The Fifth LASV Lineage Emerged during the Colonial Period

In order to determine when the lineage emerged, we performed a BEAST analysis using the trees obtained from MrBayes. By providing the year of isolation for each isolate, we were able to approximate the emergence of lineages IV and V from their nearest common ancestor. Analysis of all three complete genes estimates the emergence of lineage V to have occurred roughly 250 years ago (Figure 2), which coincides with movement throughout the region during the colonial period of West Africa. While both S segment genes estimate the most recent common ancestor between lineages IV and V to have existed between 200 and 300 years ago, the estimated range is much larger in the LP analysis (141–416 years ago). The most recent common ancestor of the lineage V group was approximately 114 years ago, with a range of 225–30.


Figure 2. BEAST analysis of complete LP, NP, and GPC nucleotide sequences. Complete open reading frames were aligned using MUSCLE, and analyzed using the Bayesian MCMC approach. The resulting trees for LP (A), NP (B), and GPC (C) were visualized using FigTree v1.4.2 and rooted using two representative Mopeia virus isolates. To better visualize distinct lineages, several Sierra Leonian and Nigerian isolates were collapsed, and these sections of the trees are provided in Figures S7–S12. The node ages, in years, are included on the major nodes, with the 95% confidence ranges displayed in parentheses below the median node ages. The isolates are grouped by their lineages, as represented by the bars to the right of the trees. The reverse axis represents the age, in years, from the most recent isolate.

Movement of the virus from Nigeria to the Mano river region is predicted to have occurred between roughly between 300 – 500 years ago with respect to the S segment genes (Figure 2). However, the range for the LP gene is much larger (190–693 years ago). Western movement of LASV from Nigeria likely occurred during the pre-colonial period of West Africa between the years 1500 and 1700 AD, although the virus appears to have been circulating in Nigeria prior to 1300 AD. Additionally, the most recent common ancestor of LASV and Mopeia virus (MOPV) is estimated to have existed between 0 and 700 AD based on S segment gene analysis (Figure 2). The origin of LASV in the Nigerian region is most likely, but the sampling of LASV is still heavily biased in favor of certain regions and therefore increased sampling is required to fully determine the origins and movements of this virus.

* [Given data]:
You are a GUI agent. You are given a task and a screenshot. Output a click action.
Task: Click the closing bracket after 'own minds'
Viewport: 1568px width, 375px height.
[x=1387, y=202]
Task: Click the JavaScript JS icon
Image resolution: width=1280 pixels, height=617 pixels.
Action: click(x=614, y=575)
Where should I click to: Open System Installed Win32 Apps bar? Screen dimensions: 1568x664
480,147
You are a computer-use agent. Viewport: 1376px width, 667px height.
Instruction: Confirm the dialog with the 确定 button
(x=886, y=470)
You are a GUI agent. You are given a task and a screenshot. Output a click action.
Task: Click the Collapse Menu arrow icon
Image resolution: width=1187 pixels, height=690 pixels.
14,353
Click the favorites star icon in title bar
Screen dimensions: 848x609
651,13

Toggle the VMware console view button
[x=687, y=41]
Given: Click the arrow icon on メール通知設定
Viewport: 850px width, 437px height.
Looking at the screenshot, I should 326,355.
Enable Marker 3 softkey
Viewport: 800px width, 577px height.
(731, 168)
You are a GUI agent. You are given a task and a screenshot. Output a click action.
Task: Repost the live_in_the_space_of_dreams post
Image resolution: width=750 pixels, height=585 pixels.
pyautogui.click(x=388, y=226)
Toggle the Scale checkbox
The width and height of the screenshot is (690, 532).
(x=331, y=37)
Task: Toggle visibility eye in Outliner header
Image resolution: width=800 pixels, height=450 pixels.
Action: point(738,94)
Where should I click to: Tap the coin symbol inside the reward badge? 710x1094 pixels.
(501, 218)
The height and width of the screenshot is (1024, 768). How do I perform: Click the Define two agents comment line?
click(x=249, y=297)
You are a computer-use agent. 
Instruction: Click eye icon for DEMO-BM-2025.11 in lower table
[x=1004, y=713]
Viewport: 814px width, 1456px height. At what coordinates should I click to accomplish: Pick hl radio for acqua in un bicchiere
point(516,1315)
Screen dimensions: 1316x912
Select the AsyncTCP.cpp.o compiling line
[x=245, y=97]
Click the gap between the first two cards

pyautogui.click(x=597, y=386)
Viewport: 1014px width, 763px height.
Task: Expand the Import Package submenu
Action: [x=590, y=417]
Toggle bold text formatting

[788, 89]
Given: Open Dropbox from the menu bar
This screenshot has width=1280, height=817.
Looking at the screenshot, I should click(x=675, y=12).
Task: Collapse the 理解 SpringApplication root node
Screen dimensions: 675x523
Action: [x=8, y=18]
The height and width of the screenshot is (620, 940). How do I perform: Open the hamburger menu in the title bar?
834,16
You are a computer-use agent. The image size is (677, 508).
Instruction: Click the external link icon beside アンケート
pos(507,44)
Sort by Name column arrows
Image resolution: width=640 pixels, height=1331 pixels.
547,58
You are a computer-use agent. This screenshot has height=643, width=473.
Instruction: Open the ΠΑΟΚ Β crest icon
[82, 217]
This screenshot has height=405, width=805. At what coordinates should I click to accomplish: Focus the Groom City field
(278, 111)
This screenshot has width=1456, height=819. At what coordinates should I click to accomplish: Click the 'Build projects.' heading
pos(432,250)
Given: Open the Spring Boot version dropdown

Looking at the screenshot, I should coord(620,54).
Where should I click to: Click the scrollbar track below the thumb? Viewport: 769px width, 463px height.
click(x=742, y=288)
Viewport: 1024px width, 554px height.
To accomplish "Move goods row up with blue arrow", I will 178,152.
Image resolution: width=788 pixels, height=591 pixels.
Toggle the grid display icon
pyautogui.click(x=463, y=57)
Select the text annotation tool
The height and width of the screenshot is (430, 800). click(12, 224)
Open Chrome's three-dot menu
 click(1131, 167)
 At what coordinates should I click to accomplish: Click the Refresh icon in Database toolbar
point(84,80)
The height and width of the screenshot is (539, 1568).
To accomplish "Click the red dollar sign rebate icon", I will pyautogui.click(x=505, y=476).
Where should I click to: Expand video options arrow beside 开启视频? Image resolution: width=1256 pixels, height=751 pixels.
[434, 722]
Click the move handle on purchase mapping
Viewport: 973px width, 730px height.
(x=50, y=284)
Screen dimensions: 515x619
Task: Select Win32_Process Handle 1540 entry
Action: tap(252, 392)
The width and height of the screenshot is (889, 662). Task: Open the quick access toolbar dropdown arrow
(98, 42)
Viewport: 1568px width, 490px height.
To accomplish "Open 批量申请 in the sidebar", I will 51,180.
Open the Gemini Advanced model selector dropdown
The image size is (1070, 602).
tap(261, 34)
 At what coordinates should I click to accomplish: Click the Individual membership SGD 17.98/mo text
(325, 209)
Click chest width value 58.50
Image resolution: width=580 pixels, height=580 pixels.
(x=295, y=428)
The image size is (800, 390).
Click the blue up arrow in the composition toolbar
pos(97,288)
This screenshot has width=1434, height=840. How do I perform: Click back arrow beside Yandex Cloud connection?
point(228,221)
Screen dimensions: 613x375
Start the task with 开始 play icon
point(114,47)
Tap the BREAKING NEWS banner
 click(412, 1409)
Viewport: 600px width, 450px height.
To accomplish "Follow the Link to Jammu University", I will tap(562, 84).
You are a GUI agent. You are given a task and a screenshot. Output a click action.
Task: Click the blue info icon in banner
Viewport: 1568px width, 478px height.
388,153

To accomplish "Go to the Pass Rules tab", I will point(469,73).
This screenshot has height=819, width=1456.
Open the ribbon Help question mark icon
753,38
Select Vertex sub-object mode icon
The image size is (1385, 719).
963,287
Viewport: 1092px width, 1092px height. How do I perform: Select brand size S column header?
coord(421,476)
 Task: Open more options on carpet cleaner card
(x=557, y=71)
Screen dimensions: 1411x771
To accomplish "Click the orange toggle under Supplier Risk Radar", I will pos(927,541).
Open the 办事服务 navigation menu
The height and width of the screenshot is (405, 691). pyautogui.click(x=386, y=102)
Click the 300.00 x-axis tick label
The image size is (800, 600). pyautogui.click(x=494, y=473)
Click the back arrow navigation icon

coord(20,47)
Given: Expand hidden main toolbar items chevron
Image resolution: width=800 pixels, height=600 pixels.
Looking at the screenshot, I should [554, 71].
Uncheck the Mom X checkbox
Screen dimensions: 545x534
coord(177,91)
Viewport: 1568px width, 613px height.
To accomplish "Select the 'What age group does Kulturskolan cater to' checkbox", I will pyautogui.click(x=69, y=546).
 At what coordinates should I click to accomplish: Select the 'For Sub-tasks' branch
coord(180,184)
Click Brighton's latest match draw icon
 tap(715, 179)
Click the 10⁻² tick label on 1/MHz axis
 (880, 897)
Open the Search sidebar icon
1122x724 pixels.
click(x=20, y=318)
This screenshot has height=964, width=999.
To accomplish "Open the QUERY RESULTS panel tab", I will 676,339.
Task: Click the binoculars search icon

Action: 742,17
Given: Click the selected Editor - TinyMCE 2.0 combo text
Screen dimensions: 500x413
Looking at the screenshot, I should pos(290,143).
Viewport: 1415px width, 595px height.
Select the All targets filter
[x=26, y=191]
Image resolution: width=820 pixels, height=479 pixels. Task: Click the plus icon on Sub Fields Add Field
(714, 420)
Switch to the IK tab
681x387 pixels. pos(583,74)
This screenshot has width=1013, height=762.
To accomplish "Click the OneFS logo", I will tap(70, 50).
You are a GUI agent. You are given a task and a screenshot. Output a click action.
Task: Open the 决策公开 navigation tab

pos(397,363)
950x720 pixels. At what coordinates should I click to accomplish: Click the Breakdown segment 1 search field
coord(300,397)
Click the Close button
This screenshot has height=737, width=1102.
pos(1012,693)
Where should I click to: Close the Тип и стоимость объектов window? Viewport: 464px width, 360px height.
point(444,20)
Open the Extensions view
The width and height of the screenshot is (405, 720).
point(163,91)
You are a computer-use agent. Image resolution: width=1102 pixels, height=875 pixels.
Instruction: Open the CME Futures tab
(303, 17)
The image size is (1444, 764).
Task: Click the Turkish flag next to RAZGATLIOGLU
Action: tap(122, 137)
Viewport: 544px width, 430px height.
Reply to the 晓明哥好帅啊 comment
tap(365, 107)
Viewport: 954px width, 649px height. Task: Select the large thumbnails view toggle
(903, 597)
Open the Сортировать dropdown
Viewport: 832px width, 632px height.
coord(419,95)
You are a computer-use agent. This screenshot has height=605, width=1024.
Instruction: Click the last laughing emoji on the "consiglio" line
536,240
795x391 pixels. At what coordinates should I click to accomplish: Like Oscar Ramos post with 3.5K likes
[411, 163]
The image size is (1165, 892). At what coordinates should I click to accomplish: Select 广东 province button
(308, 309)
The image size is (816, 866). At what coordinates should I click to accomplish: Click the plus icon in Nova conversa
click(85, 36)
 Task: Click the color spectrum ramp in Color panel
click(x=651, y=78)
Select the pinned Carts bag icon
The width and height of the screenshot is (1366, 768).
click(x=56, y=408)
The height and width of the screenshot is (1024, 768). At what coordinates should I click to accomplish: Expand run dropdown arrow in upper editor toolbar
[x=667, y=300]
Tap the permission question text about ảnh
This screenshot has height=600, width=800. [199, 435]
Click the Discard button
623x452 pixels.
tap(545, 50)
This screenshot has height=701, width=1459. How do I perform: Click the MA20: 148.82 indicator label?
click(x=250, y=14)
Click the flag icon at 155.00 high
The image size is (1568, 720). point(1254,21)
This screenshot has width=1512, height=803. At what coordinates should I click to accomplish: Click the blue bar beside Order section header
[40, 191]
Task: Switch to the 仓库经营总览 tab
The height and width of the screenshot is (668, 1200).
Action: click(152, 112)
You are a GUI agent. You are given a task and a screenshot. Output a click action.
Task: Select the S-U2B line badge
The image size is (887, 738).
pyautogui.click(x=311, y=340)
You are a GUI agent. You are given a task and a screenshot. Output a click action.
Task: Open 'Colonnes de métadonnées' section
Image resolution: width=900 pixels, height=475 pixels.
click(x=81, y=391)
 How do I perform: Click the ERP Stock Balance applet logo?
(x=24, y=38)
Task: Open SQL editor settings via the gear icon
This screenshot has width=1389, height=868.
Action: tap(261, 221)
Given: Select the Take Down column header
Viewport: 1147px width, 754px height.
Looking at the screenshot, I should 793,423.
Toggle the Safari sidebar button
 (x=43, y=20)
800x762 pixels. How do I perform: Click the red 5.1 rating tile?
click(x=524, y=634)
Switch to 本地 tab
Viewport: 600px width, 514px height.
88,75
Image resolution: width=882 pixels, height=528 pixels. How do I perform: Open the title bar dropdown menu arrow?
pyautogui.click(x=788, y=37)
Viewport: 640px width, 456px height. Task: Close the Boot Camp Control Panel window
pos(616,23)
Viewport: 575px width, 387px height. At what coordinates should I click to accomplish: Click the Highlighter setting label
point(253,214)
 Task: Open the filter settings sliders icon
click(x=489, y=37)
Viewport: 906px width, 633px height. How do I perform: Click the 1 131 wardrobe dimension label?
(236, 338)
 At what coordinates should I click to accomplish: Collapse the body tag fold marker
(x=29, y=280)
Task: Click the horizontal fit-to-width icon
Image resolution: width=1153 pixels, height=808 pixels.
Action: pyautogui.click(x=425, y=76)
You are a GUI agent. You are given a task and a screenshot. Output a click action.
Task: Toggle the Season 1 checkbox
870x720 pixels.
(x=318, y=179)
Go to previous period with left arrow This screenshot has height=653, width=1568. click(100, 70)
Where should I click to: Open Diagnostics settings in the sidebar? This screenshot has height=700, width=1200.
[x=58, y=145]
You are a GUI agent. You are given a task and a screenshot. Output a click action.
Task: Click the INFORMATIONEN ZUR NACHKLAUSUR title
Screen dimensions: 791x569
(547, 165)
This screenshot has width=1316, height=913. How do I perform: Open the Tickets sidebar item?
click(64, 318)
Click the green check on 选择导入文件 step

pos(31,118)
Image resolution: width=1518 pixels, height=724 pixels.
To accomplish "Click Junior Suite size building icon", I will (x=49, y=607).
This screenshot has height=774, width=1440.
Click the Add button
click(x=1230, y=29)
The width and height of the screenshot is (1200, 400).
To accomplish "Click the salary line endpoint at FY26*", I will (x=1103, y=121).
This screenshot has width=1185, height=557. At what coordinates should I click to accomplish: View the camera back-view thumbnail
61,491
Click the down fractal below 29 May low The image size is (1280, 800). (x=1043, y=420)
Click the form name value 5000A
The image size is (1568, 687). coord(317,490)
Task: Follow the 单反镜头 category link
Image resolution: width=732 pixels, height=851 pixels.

* [What you will do]:
1/ In the LASV lineage text, roughly how long ago did lineage V emerge, according to the analysis of all three complete genes?
2/ Return, word for word, the part of the LASV lineage text between "Figure 2. BEAST" and "most recent isolate.", inclusive.
3/ Write the next part of the LASV lineage text, picking up after its final sentence.

* [Task results]:
1/ Roughly 250 years ago.

2/
Figure 2. BEAST analysis of complete LP, NP, and GPC nucleotide sequences. Complete open reading frames were aligned using MUSCLE, and analyzed using the Bayesian MCMC approach. The resulting trees for LP (A), NP (B), and GPC (C) were visualized using FigTree v1.4.2 and rooted using two representative Mopeia virus isolates. To better visualize distinct lineages, several Sierra Leonian and Nigerian isolates were collapsed, and these sections of the trees are provided in Figures S7–S12. The node ages, in years, are included on the major nodes, with the 95% confidence ranges displayed in parentheses below the median node ages. The isolates are grouped by their lineages, as represented by the bars to the right of the trees. The reverse axis represents the age, in years, from the most recent isolate.

3/
This study represents the first phylogenetic analysis of LASV that includes every available isolate from the traditional four lineages, as well as every available isolate from Mali and the Ivory Coast. While the lineage hierarchy for both the GPC and NP supports the results from the original analysis (Bowen et al., 2000), lineage I is not the most basal lineage in the LP analysis. However, this is not strongly supported by the posterior probability suggesting that until more strains are isolated it will be difficult to resolve with the LP gene. It is possible for two closely related arenaviruses to reassort (Lukashevich, 1992). It is possible that a reassortment event occurred between ancestral lineage I and lineage II strains, but as previous studies have not detected any reassortment events among LASV strains (Vieth et al., 2004; Emonet et al., 2006) this seems unlikely. However, the lineage I isolate was not available at the time. Our results indicate that lineage I remains the most basal lineage based on full-length GPC analysis. However, these findings do not support the previous findings by Ehichioya et al., which places lineage II as the most basal lineage for GPC. Evidence of recombination between arenavirus species has been described within the New World arenaviruses (Fulhorst et al., 1999; Weaver et al., 2000), which could explain different groupings between two genes in the same segment. However, no evidence of recombination was detected in their analysis (Ehichioya et al., 2011). It is possible that the different alignment method utilized prior to our analysis contributed to the different outcome.

The discrepancy between the GPC gene and the NP and LP genes in the topology of lineage IV is likely due to the additional number of strains belonging to lineage IV in the GPC gene tree. As full genome sequences of these strains become available we would expect these observed differences to be resolved.

Analysis of all three full-length genes supports the emergence of a fifth LASV lineage, which appears to have diverged from a common ancestor with lineage IV around 250 years ago. Conflict situations and the resulting human movement have been described to perturb the virus relationship with its peridomestic natural host, M. natalensis. Movement of M. natalensis over large distances, such as transportation by ship or even through movement of refugees during conflicts, can lead to foci of transmission among the local M. natalensis population (Lalis et al., 2012). Emergence of the fifth lineage may have therefore occurred due to human movement during the colonial period.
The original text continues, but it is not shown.